Department of Biotechnology, Alagappa University, Karaikudi, 630 003, Tamil Nadu, India.
J Comput Aided Mol Des. 2012 Sep;26(9):1067-77. doi: 10.1007/s10822-012-9599-1. Epub 2012 Sep 18.
Drugs have been discovered in the past mainly either by identification of active components from traditional remedies or by unpredicted discovery. A key motivation for the study of structure based virtual screening is the exploitation of such information to design targeted drugs. In this study, structure based virtual screening was used in search for putative quorum sensing inhibitors (QSI) of Pseudomonas aeruginosa. The virtual screening programme Glide version 5.5 was applied to screen 1,920 natural compounds/drugs against LasR and RhlR receptor proteins of P. aeruginosa. Based on the results of in silico docking analysis, five top ranking compounds namely rosmarinic acid, naringin, chlorogenic acid, morin and mangiferin were subjected to in vitro bioassays against laboratory strain PAO1 and two more antibiotic resistant clinical isolates, P. aeruginosa AS1 (GU447237) and P. aeruginosa AS2 (GU447238). Among the five compounds studied, except mangiferin other four compounds showed significant inhibition in the production of protease, elastase and hemolysin. Further, all the five compounds potentially inhibited the biofilm related behaviours. This interaction study provided promising ligands to inhibit the quorum sensing (QS) mediated virulence factors production in P. aeruginosa.

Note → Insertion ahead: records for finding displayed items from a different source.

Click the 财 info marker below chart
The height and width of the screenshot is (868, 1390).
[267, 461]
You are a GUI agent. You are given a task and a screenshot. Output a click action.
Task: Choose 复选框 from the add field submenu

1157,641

在过去,药物主要是通过从传统药物中鉴定活性成分或意外发现而被发现的。基于结构的虚拟筛选研究的一个主要动机是利用这种信息来设计靶向药物。在这项研究中,基于结构的虚拟筛选被用于寻找铜绿假单胞菌的群体感应抑制剂(QSI)。虚拟筛选程序 Glide version 5.5 被应用于筛选 1920 种天然化合物/药物对铜绿假单胞菌 LasR 和 RhlR 受体蛋白的抑制作用。根据计算机对接分析的结果,五种排名最高的化合物分别是迷迭香酸、柚皮苷、绿原酸、桑色素和芒果苷,它们被用于针对实验室菌株 PAO1 以及两种更具抗生素耐药性的临床分离株铜绿假单胞菌 AS1(GU447237)和铜绿假单胞菌 AS2(GU447238)的体外生物测定。在研究的五种化合物中,除了芒果苷外,其他四种化合物在蛋白酶、弹性蛋白酶和溶血素的产生方面均表现出显著的抑制作用。此外,所有这五种化合物都有可能抑制生物膜相关的行为。这项相互作用的研究为抑制铜绿假单胞菌中群体感应(QS)介导的毒力因子的产生提供了有前景的配体。